Although they're meant to show what's happening on the road behind you, rear-view mirrors can be obstructed by headrests, passengers and luggage. To counter this, Cadillac is planning to replace the rear-view mirror with a video feed. It estimates a 300 percent increase in field of vision.

Other car manufacturers have previously used video feeds to provide drivers with a rear-facing view. Mazda, Toyota and Ford have all used a cutaway approach, while Audi has in some instances replaced the mirror altogether. Although Cadillac intends for a video feed to improve the functionality of the mirror, it will revert back to being a conventional electrochromatic mirror if needs be.

The firm says it will use 1280 x 240 resolution TFT-LCD display with 171 pixels per inch. In addition, it says an HD camera and high dynamic range video feed will reduce glare and provide a crisper image in low-light situations when compared to traditional rear-view mirrors.
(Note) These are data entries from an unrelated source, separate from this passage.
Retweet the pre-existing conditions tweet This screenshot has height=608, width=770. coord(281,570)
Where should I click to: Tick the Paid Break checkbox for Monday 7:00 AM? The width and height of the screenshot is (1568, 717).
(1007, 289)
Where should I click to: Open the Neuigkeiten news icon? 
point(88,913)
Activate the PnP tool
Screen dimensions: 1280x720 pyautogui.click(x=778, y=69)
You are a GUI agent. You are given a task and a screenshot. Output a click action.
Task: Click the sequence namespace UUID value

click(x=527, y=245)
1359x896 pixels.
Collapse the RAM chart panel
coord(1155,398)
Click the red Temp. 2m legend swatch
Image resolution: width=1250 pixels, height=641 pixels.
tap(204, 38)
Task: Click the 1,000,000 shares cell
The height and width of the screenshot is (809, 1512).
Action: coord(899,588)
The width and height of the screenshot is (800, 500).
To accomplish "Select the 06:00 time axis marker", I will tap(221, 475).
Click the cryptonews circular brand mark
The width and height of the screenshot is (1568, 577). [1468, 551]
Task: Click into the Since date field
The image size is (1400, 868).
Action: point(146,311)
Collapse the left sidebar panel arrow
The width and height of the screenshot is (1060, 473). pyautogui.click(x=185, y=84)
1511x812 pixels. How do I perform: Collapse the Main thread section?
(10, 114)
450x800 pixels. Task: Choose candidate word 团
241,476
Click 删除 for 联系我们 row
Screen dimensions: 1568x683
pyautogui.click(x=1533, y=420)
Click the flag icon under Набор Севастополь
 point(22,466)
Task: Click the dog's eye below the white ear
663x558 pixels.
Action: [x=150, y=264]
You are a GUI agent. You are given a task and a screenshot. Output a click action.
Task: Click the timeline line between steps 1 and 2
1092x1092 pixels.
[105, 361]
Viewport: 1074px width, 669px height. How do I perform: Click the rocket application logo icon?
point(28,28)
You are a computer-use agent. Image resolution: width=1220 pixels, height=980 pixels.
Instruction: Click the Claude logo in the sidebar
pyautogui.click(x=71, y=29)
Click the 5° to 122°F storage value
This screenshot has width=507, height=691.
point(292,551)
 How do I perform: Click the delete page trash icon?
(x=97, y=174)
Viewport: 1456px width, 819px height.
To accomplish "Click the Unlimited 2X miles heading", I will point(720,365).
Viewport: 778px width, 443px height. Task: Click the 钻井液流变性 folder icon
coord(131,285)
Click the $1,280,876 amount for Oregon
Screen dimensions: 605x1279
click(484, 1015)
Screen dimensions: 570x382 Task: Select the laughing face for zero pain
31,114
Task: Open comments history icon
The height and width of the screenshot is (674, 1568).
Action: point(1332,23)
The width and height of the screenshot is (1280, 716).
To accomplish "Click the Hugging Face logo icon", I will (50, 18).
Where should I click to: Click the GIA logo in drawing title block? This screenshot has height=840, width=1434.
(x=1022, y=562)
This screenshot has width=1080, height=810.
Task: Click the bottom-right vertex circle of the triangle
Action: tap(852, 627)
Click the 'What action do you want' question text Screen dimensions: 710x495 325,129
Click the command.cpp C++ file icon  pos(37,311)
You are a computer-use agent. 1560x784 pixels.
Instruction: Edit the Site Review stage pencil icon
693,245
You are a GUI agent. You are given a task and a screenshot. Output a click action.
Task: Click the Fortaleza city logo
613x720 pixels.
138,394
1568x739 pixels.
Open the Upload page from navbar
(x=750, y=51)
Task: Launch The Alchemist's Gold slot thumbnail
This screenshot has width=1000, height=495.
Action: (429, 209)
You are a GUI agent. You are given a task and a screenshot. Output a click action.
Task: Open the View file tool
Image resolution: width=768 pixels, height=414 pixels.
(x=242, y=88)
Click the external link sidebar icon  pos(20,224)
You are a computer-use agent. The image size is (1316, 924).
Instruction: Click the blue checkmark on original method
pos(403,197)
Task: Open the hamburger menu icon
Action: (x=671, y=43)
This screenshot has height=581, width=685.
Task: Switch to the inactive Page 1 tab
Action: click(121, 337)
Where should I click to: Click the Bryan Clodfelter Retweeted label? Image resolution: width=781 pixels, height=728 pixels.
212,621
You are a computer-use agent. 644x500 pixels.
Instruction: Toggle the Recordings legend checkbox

Cadillac says a video feed will increase rear-view line of sight by 300 percent compared to conventional rear-view mirrors
Cadillac says a video feed will increase rear-view line of sight by 300 percent compared to conventional rear-view mirrors

The camera itself will be mounted outside the vehicle and will have a hydrophobic coating to repel water and keep it clear. In the event that the camera is covered or damaged, a toggle underneath the mirror will allow the driver to disable the video streaming and revert back to using a conventional mirror.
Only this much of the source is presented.